Rodábamos sobre el fondo plano del lago, aunque estábamos a más de 3.650 metros sobre el nivel del mar. El reseco aire primaveral cortaba los labios. Muchas de las aldeas de pescadores que llevaban milenios obteniendo su sustento del Poopó estaban tan vacías como el lago, y atrás dejábamos grupos de casas de adobe abandonadas. Remolinos de polvo danzaban a su alrededor.
A lo lejos distinguimos varios barcos de aluminio que parecían flotar en el agua. Pero al acercarnos, el espejismo se desvaneció y constatamos que estaban varados sobre el lodo. Me apeé del vehículo. Mis zapatos quebraron una costra de sal que formaba terrones irregulares.
Mi guía, Ramiro Pillco Zolá, dio unos crepitantes pasos sobre el salar para aproximarse a uno de aquellos botes destartalados y semienterrados.
Como una ola, inundaron su mente recuerdos de la infancia, de cuando remaba por el lago muchos años antes de dejar su pueblo, San Pedro de Condo, para estudiar y terminar doctorándose en hidrología y cambio climático por la Universidad de Lund, en Suecia.
«No estamos hablando de una nimiedad –me dijo–. Hace 30 años este lago cubría una superficie de 3.000 kilómetros cuadrados. Va a ser difícil recuperarlo».
El agua que otrora cubría una superficie del tamaño de la provincia de Álava había desaparecido. Un par de botas de goma yacían cerca del bote. El cráneo de un pez refulgía bajo el sol cegador. De pronto paró el viento, y en aquella escena postapocalíptica se hizo el silencio. Si el agua es vida, allí faltaban tanto la una como la otra.
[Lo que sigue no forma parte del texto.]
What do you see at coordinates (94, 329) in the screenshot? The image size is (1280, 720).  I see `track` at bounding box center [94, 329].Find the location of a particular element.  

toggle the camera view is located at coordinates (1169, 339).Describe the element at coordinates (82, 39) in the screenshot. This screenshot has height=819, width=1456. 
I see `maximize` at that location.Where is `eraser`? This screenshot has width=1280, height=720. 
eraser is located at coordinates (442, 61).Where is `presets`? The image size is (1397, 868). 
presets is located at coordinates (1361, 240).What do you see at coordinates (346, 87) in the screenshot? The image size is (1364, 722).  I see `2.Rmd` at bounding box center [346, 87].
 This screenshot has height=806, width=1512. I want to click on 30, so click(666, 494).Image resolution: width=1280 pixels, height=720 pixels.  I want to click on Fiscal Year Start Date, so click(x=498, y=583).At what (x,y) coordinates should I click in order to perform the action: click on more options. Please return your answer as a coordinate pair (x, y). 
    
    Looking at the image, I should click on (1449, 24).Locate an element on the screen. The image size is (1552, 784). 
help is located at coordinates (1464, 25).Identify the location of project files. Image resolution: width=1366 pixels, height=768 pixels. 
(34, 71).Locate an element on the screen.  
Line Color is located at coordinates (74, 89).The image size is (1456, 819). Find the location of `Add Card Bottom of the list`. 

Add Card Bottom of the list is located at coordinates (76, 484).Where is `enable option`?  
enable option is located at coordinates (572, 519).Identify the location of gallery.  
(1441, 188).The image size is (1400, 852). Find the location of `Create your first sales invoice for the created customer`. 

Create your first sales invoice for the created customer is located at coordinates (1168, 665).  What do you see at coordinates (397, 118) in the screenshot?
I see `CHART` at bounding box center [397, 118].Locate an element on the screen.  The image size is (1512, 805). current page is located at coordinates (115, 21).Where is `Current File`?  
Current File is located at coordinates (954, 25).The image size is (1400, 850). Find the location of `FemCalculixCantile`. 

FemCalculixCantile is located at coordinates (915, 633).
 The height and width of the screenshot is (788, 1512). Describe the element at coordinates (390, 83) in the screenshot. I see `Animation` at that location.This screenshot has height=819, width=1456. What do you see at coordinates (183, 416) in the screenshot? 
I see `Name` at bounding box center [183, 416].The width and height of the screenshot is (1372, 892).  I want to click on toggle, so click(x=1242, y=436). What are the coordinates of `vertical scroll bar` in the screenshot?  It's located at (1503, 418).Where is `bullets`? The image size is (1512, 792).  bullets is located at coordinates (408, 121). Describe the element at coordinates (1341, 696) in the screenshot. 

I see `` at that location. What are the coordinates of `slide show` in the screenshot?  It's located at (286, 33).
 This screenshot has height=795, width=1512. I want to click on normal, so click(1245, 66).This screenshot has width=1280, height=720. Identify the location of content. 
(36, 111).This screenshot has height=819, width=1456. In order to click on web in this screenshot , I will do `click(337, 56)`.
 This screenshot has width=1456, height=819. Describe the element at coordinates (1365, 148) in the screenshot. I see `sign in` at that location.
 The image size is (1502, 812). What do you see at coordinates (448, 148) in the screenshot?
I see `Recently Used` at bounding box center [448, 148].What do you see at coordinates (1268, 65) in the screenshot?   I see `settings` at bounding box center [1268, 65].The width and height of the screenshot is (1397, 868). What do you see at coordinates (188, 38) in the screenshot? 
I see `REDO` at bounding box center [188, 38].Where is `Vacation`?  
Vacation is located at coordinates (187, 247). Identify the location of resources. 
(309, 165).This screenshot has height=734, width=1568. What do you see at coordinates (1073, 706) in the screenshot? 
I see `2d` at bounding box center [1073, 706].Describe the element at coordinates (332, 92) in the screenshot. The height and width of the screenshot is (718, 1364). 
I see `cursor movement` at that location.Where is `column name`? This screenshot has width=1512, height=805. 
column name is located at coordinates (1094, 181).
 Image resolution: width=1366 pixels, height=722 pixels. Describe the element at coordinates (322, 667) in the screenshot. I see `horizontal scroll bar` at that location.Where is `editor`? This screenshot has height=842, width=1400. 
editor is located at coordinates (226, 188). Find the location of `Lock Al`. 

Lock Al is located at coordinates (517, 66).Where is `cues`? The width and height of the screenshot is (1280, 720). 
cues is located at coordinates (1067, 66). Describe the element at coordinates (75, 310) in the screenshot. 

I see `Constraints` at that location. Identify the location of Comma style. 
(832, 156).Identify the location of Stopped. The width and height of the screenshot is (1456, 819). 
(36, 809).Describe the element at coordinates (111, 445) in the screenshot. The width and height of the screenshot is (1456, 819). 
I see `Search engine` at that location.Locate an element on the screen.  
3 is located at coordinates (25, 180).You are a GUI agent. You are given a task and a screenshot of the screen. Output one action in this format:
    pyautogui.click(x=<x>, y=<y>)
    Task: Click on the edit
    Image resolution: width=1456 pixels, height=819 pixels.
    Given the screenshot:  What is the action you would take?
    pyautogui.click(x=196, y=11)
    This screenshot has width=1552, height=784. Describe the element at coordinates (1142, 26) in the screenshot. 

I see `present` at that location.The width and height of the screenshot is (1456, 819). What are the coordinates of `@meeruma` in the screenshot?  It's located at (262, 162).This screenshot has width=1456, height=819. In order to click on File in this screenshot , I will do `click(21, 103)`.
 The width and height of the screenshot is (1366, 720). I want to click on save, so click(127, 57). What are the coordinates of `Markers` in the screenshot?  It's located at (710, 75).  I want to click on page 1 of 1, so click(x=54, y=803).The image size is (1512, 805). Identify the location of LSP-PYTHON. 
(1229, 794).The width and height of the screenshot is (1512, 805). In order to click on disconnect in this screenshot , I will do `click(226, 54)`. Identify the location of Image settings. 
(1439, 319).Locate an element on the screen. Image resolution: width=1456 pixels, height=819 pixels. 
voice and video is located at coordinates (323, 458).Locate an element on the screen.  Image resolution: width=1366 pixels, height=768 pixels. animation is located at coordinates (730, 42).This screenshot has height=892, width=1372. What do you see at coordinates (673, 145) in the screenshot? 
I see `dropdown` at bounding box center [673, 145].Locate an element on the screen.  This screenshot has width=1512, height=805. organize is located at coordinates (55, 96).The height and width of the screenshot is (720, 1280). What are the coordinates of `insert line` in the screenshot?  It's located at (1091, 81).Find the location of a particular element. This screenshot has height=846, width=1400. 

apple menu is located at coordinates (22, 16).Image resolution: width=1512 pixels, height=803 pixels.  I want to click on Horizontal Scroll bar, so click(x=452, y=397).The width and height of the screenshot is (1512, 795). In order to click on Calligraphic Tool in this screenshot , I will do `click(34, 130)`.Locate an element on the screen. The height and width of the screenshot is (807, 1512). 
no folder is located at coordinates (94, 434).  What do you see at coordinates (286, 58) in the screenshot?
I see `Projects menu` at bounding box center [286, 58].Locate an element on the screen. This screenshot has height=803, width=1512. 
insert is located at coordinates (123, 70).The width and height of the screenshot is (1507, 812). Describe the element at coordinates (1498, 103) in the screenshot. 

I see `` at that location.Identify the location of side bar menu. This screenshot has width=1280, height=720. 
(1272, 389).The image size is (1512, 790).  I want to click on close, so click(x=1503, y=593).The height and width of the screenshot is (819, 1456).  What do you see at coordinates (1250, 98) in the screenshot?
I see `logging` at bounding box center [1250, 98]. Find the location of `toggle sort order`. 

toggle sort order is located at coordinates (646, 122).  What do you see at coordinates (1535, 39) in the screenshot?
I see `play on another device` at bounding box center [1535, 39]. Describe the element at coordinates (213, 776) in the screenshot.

El cambio climático está calentando muchos lagos a mayor velocidad que los océanos y la atmósfera. Este calor extra acelera la evaporación, un efecto que conspira con la mala gestión humana para agravar la escasez de agua, la contaminación y la pérdida de hábitat de aves y peces.
Pero aunque «las huellas del cambio climático están por todas partes, no se manifiestan del mismo modo en todos los lagos», dice Catherine O’Reilly, hidroecóloga de la Universidad Estatal de Illinois y codirectora de un estudio lacustre internacional que lleva a cabo un plantel de 64 científicos.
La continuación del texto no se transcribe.